The ultrastructural effects of β-amyloid peptide on cultured PC12 cells:: changes in cytoplasmic and intramembranous features.

The fine structural features of cultured PC12 cells were investigated after treatment for 1, 3, or 5 days with different concentrations of the vascular form of beta-amyloid 1-40 (beta-AP). PC12 cells treated with beta-AP showed time- and concentration-dependent lysosomal system activation and cell toxicity. We observed increases in the number and size of cytoplasmic lysosomes as indicated by increased acid phosphatase reactivity. Some lysosomes were in the form of multivesicular bodies or large residual bodies that appeared to arise by autophagia or by endocytotic uptake.
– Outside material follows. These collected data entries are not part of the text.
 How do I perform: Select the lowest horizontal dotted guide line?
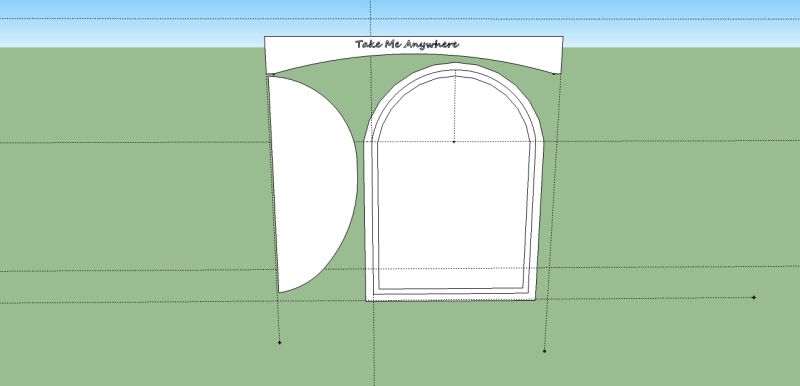(x=153, y=302)
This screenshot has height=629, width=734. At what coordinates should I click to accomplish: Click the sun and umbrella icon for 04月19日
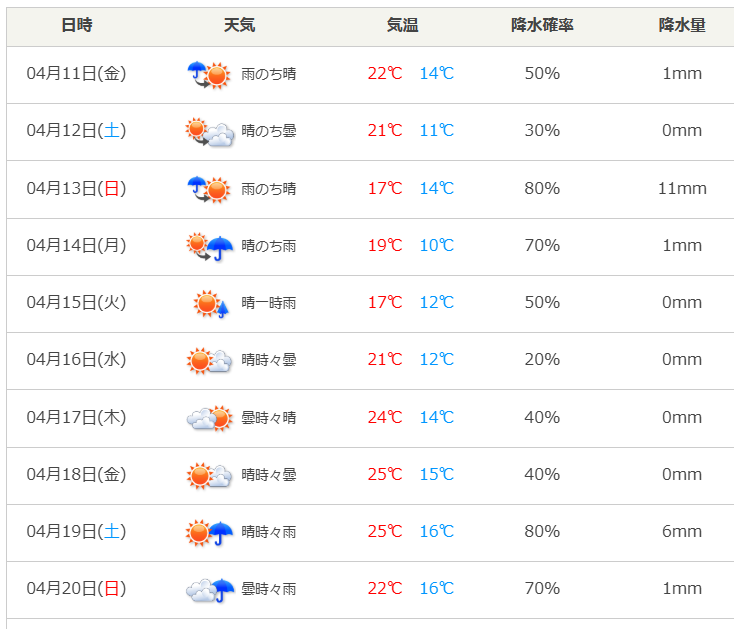coord(208,533)
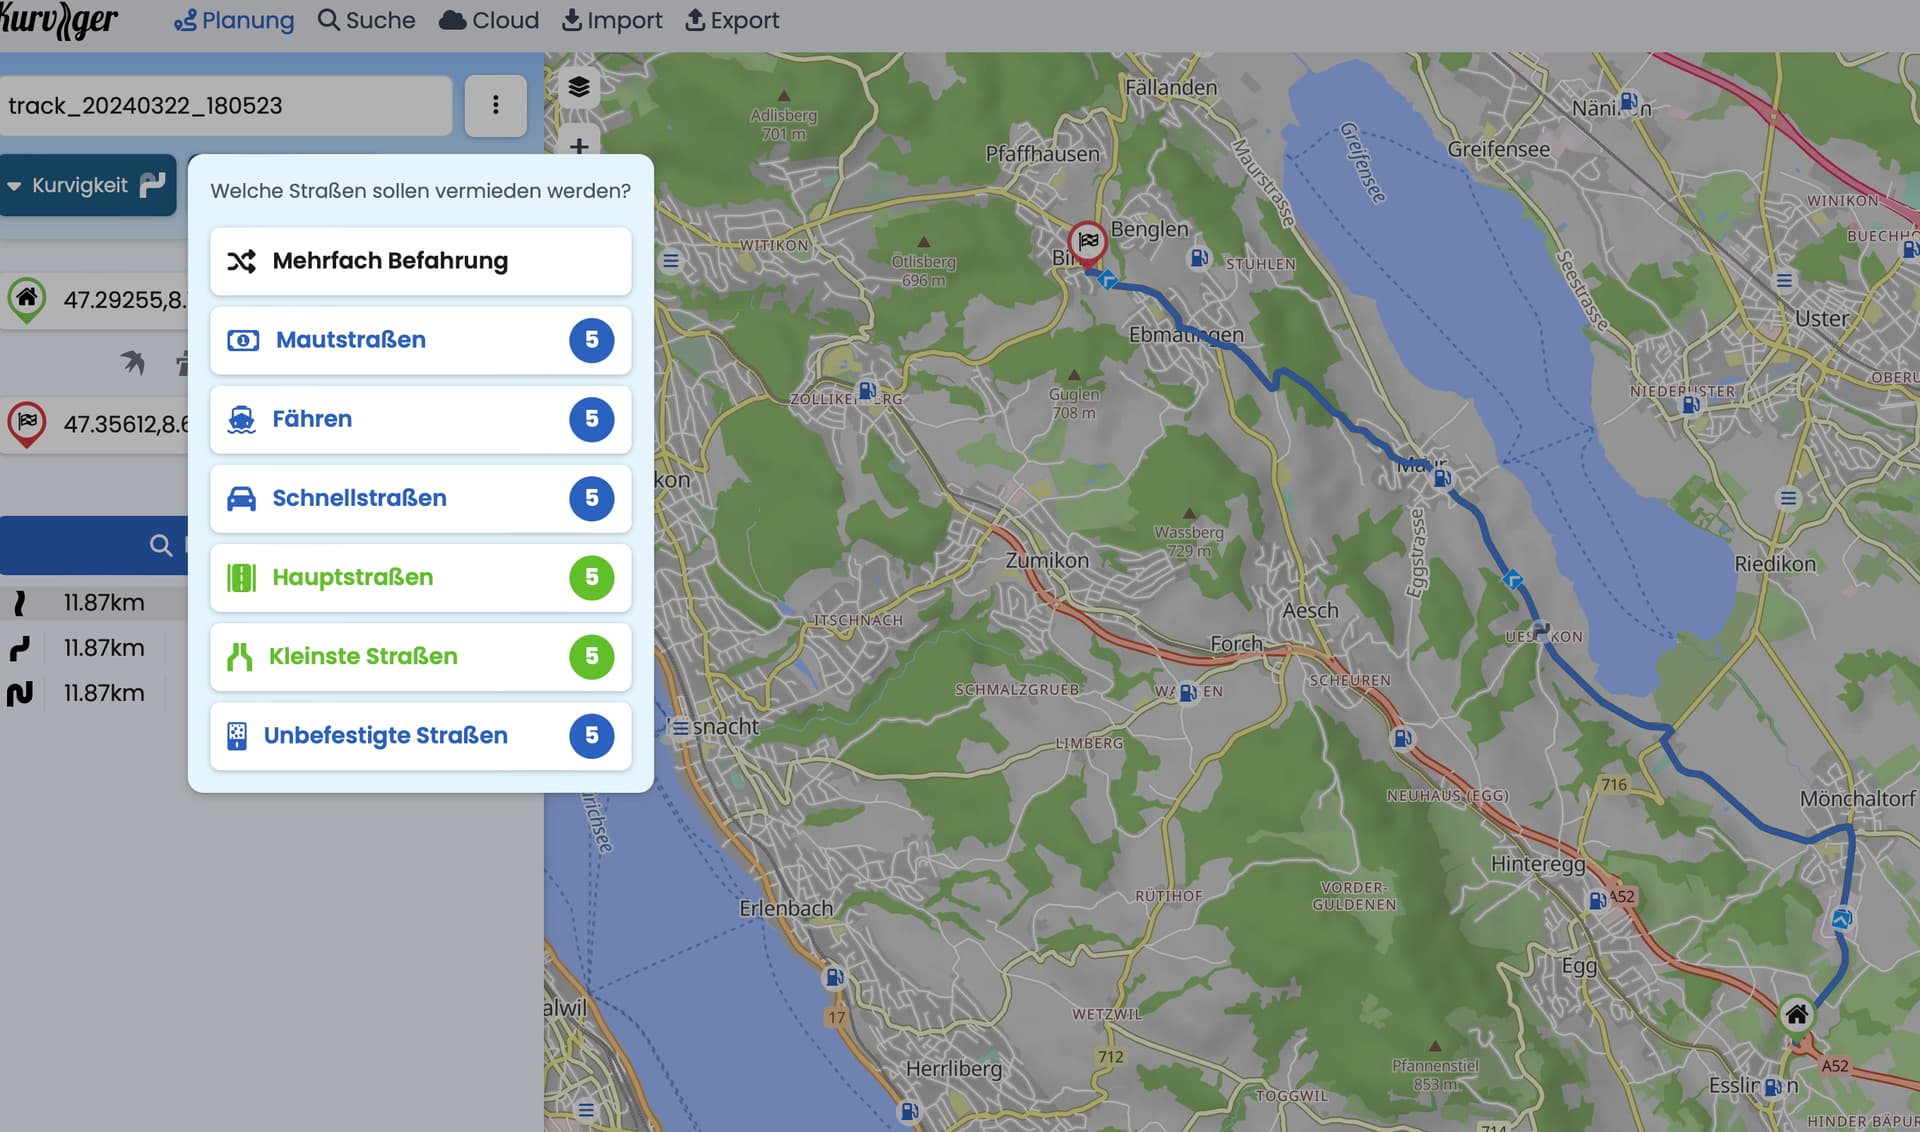Toggle avoidance of Mautstraßen
This screenshot has height=1132, width=1920.
click(x=420, y=340)
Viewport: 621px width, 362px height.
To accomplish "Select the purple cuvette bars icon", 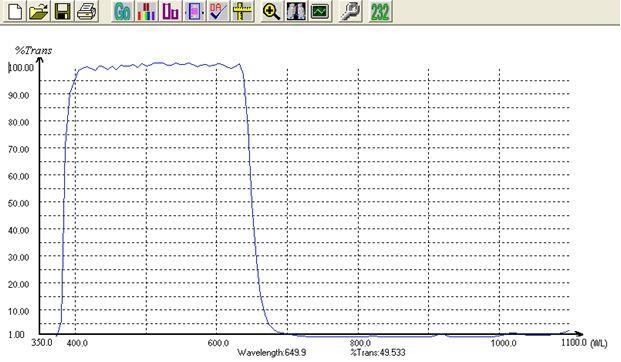I will (170, 11).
Double-sided plasma membrane invaginations were observed to give rise to increasingly extensive intracytoplasmic vacuolization that was correlated with duration of beta-AP treatment. Freeze-fracture studies of the intramembranous particle (IMP) population in the plasma membrane P-face showed that both control and beta-AP treated cells had two major P-face IMP populations, small-diameter (4-8 nm) IMPs, and large-diameter (greater than or equal to 9nm) IMPs. The larger category of IMPs was found to possess a greater average diameter in the beta-AP treated cells than in the control cells. These IMPs could represent modifications to existing transmembranous receptors, channels, or transducing molecules by the beta-AP. These results demonstrate that beta-AP can induce time- and concentration-dependent ultrastructural changes in PC12 cell membranes.